後面兩句就是創建3個3秒的buffer,在循環體裏做的是對緩衝區的處理和重新排隊,防止錯亂
func stopRecord() {
AudioQueueStop(audioQueueObject!, true)
AudioQueueDispose(audioQueueObject!, true)
audioQueueObject = nil
data = NSData(bytesNoCopy: buffer, length: Int(startingPacketCount * bytesPerPacket))
}
這裏就是先把錄音停了,然後把還在緩衝區裏還沒處理完的buffer拿出來處理,到最後這個data相當於取出來了整個音頻數據
2.2.4 對每個buffer進行個性化處理
之所以叫個性化,其實是因爲每個人真對自己要做的項目做自己的處理,我這裏呢做的是把每段封裝成wav格式進行網絡上傳
func writePackets(inBuffer: AudioQueueBufferRef) {
//print("writePackets mAudioDataByteSize: \(inBuffer.pointee.mAudioDataByteSize), numPackets: \(inBuffer.pointee.mAudioDataByteSize / 2)")
var numPackets: UInt32 = (inBuffer.pointee.mAudioDataByteSize / bytesPerPacket)
if ((maxPacketCount - startingPacketCount) < numPackets) {
numPackets = (maxPacketCount - startingPacketCount)
}
/*
**do what you wanna do
*/
if 0 < numPackets {
memcpy(buffer.advanced(by: Int(bytesPerPacket * startingPacketCount)),
inBuffer.pointee.mAudioData,
Int(bytesPerPacket * numPackets))
startingPacketCount += numPackets;
}
}
這裏面的東西就比較直觀了,前面做計算,後面把數據整個移進buffer(之前聲明的變量裏)

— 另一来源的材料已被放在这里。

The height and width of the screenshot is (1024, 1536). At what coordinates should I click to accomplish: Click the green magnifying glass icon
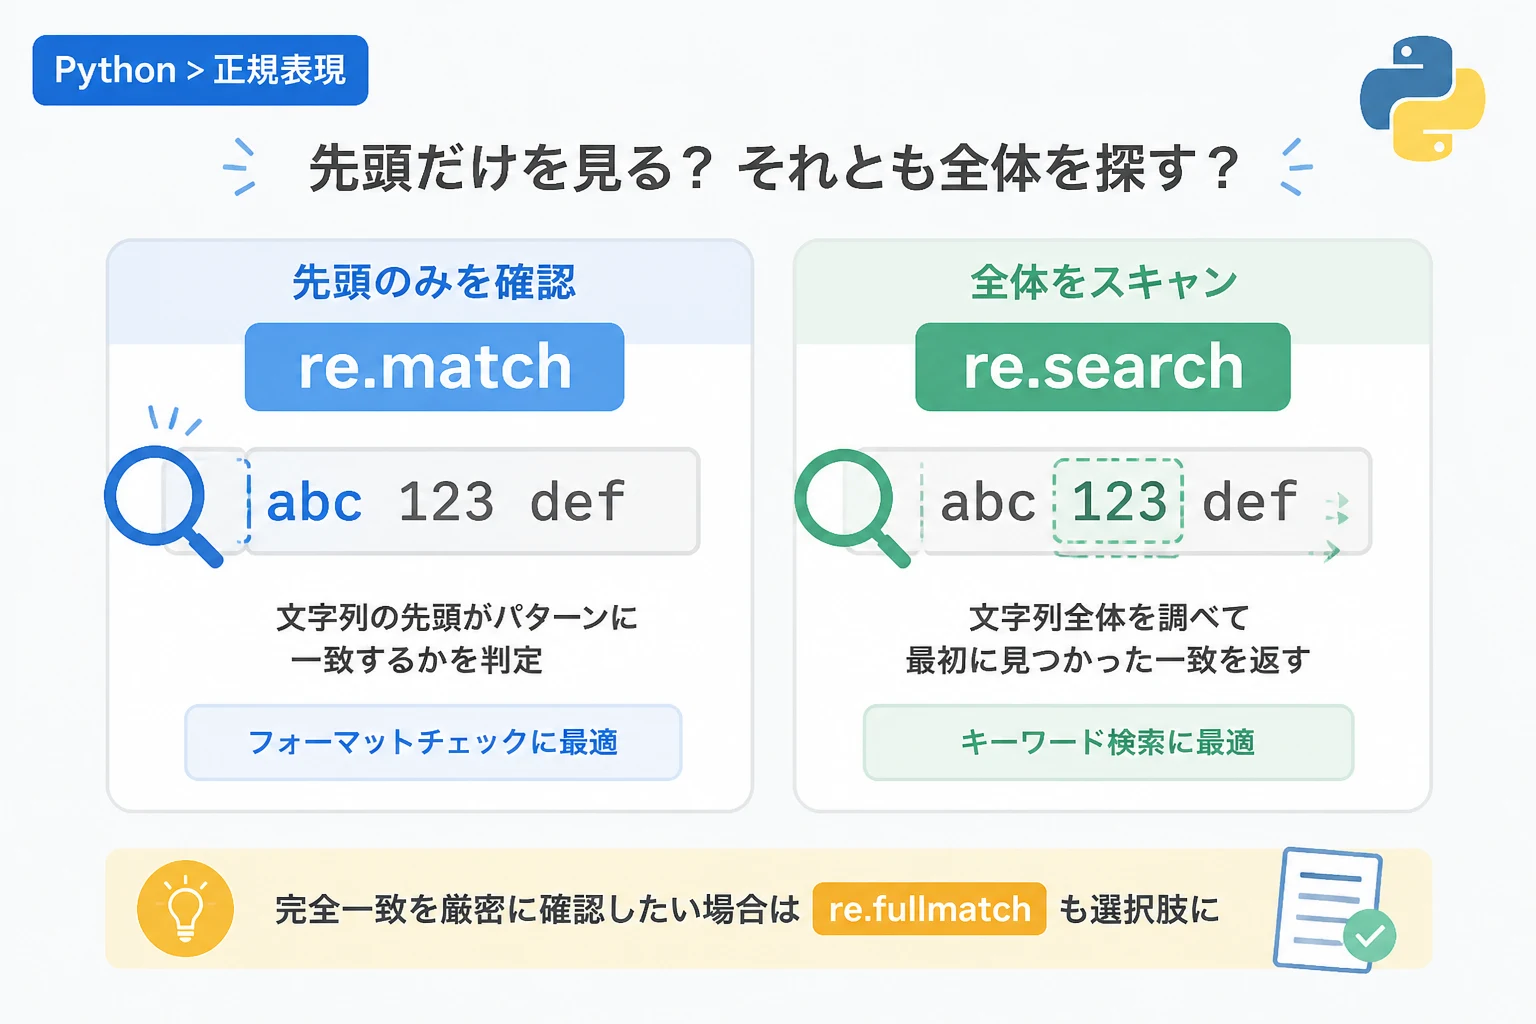853,508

ps:我們錄音得到的是原生的pcm數據,要封裝成wav還得加頭部,我這裏把代碼放出來
public func writewaveFileHeader(input: NSData, totalAudioLen: Int64, totalDataLen: Int64, longSampleRate: Int64, channels: Int, byteRate: Int64) -> NSMutableData{
var header: [UInt8] = Array(repeating: 0, count: 44)
let postData:NSMutableData = NSMutableData()
// RIFF/WAVE header
header[0] = UInt8(ascii: "R")
header[1] = UInt8(ascii: "I")
header[2] = UInt8(ascii: "F")
header[3] = UInt8(ascii: "F")
header[4] = (UInt8)(totalDataLen & 0xff)
header[5] = (UInt8)((totalDataLen >> 8) & 0xff)

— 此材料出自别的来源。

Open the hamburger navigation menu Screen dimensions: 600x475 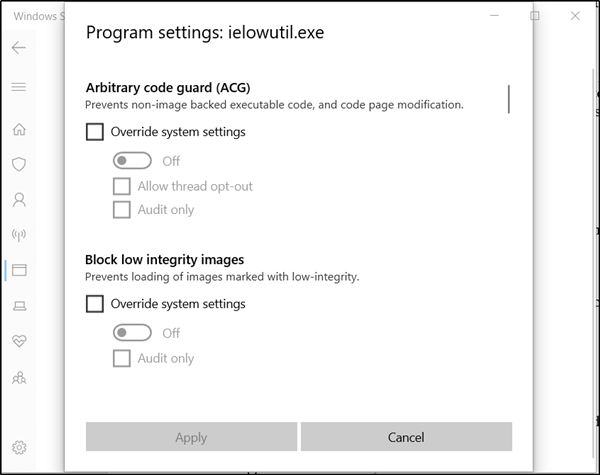19,87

header[6] = (UInt8)((totalDataLen >> 16) & 0xff)
header[7] = (UInt8)((totalDataLen >> 24) & 0xff)
//WAVE
header[8] = UInt8(ascii: "W")
header[9] = UInt8(ascii: "A")
header[10] = UInt8(ascii: "V")
header[11] = UInt8(ascii: "E")
// 'fmt' chunk
header[12] = UInt8(ascii: "f")
header[13] = UInt8(ascii: "m")
header[14] = UInt8(ascii: "t")
header[15] = UInt8(ascii: " ")
// 4 bytes: size of 'fmt ' chunk
header[16] = 16
header[17] = 0
header[18] = 0
header[19] = 0
// format = 1
header[20] = 1
header[21] = 0
header[22] = UInt8(channels)
header[23] = 0
header[24] = (UInt8)(longSampleRate & 0xff)

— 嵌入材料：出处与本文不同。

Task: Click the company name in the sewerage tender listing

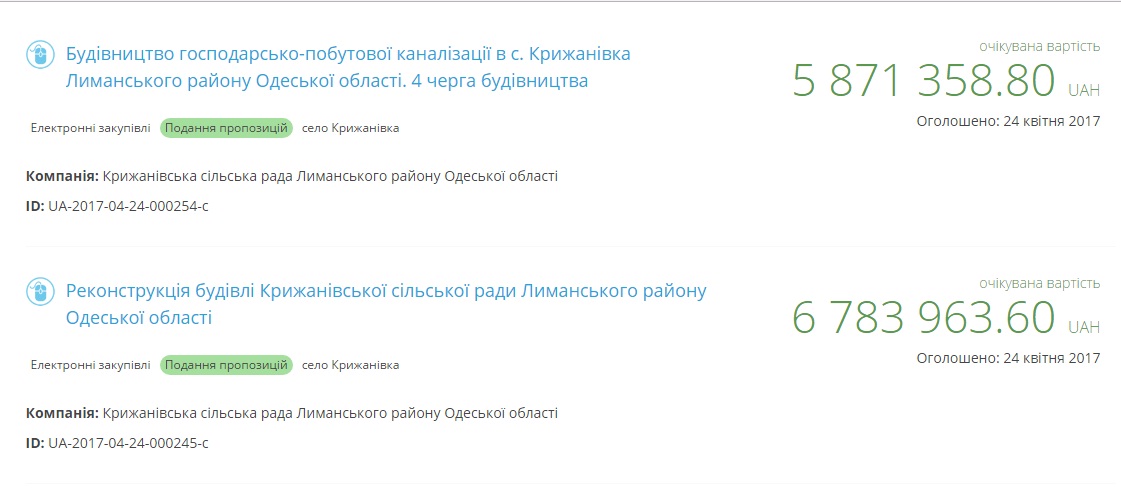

header[25] = (UInt8)((longSampleRate >> 8) & 0xff)
header[26] = (UInt8)((longSampleRate >> 16) & 0xff)
header[27] = (UInt8)((longSampleRate >> 24) & 0xff)
header[28] = (UInt8)(byteRate & 0xff)
header[29] = (UInt8)((byteRate >> 8) & 0xff)
header[30] = (UInt8)((byteRate >> 16) & 0xff)
header[31] = (UInt8)((byteRate >> 24) & 0xff)
// block align
header[32] = UInt8(2 * 16 / 8)
header[33] = 0
// bits per sample
header[34] = 16
header[35] = 0
//data
header[36] = UInt8(ascii: "d")
header[37] = UInt8(ascii: "a")
header[38] = UInt8(ascii: "t")
header[39] = UInt8(ascii: "a")
header[40] = UInt8(totalAudioLen & 0xff)
header[41] = UInt8((totalAudioLen >> 8) & 0xff)
header[42] = UInt8((totalAudioLen >> 16) & 0xff)
header[43] = UInt8((totalAudioLen >> 24) & 0xff)
postData.append(header, length: header.count)
postData.append(input as Data)
return postData
}
}
就對着這個函數體寫參數就行了
3.小結
這個Audio Queue Services是在AudioToolbox裏,所以得import這個,看起來不難,其實你要是去細糾指針的操作,那就是另一回事了。
希望我能儘快填了前面開的博客的坑,唉